We use an unsigned value (hence the lower bound being at the epoch), so
in a 32-bit world the high boundary would be 2106. But we actually use
uintmax_t these days, so it's effectively infinite (even no 32-bit
systems, there should be _some_ larger type available). But...
> However the same error message is given when the date is >= 2100-01-01
> 00:00:00.
...the sloppy tm_to_time_t() code does not handle conversions past 2100
due to the leap year skip there. There's more discussion in:
https://lore.kernel.org/git/20240604093345.GA1279521@coredump.intra.peff.net/
That message mentions patches to handle negative timestamps completely.
You can see them here:
https://github.com/peff/git/jk/time-negative-wip
It works fine on Linux, but IIRC I got stuck on the system time-handling
functions of Windows being unhappy. Probably solvable by implementing
more custom code.
If you're interested in trying to push it over the finish line, I'd be
happy to discuss it.
Although...
> I’d also expect that correctly formatted time stamps containing valid
> date & time information should be processed correctly. (at least for
> dates after Friday 15 October 1582 (as the day before was Thursday 4
> October 1582)
I'm not sure how my implementation would handle this. The tm_to_time_t()
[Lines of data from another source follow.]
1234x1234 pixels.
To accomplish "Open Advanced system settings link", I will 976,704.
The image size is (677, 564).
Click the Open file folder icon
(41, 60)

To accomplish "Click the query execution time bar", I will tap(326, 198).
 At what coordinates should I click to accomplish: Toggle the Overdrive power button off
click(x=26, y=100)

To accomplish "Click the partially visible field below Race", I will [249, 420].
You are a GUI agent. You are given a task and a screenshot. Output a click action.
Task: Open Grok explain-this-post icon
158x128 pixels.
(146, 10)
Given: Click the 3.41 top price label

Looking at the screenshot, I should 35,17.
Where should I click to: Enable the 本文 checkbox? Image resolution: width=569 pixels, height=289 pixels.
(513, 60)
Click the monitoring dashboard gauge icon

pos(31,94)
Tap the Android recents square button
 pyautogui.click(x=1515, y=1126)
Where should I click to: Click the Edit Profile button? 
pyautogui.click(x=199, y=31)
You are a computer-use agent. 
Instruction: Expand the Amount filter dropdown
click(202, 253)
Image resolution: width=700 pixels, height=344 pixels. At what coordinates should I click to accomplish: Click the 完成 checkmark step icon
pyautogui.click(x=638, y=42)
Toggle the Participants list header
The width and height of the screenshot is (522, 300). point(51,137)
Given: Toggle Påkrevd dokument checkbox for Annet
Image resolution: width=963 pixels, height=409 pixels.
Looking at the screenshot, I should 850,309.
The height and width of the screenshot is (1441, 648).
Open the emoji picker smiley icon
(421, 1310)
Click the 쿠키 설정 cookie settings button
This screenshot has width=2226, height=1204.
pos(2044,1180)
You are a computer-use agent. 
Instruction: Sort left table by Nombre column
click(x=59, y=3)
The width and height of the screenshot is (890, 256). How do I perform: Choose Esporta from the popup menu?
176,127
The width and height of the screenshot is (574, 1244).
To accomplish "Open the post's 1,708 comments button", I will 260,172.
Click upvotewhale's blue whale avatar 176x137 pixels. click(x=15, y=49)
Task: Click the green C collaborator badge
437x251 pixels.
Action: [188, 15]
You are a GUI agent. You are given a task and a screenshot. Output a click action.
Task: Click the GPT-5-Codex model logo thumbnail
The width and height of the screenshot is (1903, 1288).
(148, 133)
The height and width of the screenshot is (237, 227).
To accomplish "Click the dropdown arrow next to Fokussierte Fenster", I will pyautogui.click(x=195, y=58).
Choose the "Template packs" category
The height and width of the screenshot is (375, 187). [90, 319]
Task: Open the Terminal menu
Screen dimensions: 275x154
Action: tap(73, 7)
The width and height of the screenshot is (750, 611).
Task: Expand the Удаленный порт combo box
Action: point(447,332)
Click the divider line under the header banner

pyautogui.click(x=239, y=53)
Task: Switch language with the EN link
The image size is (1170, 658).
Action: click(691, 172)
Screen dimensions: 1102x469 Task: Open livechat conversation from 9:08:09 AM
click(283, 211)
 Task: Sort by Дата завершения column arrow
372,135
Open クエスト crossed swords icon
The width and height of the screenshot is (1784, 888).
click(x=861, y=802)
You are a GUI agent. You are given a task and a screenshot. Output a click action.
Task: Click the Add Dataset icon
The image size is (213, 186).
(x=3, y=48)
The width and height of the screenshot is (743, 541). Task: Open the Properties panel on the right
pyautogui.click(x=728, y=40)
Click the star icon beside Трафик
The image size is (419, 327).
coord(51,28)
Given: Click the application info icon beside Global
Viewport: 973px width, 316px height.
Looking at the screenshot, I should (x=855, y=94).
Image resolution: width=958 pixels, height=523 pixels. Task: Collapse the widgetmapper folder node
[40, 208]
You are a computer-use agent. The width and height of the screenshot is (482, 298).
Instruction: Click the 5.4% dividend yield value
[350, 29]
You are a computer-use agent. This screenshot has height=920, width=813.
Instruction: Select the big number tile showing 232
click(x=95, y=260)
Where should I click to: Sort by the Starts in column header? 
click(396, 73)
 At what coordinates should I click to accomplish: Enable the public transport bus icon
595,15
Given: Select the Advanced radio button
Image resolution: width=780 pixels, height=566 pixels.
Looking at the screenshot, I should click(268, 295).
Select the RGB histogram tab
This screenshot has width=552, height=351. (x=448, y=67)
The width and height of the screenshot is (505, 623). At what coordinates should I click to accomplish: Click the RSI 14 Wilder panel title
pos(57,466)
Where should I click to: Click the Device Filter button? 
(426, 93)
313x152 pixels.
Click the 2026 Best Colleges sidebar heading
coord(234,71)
fallback doesn't know anything about historical calendar shifts, and
going in the reverse direction would depend on your system gmtime(). So
probably:
- if you feed a correct epoch timestamp for October 4th (e.g., "git
commit --date=@-") you may or may not get the right result. Certainly
on Windows if we have to use fallback code you wouldn't. But even GNU
date doesn't seem to handle this:
$ date --date=@-12219361438
Thu Oct 14 00:00:00 LMT 1582
- we'd always use custom code for going the other way. So:
git commit --date=1582-10-04
would give you an epoch 11 days before the 15th, not 1 day.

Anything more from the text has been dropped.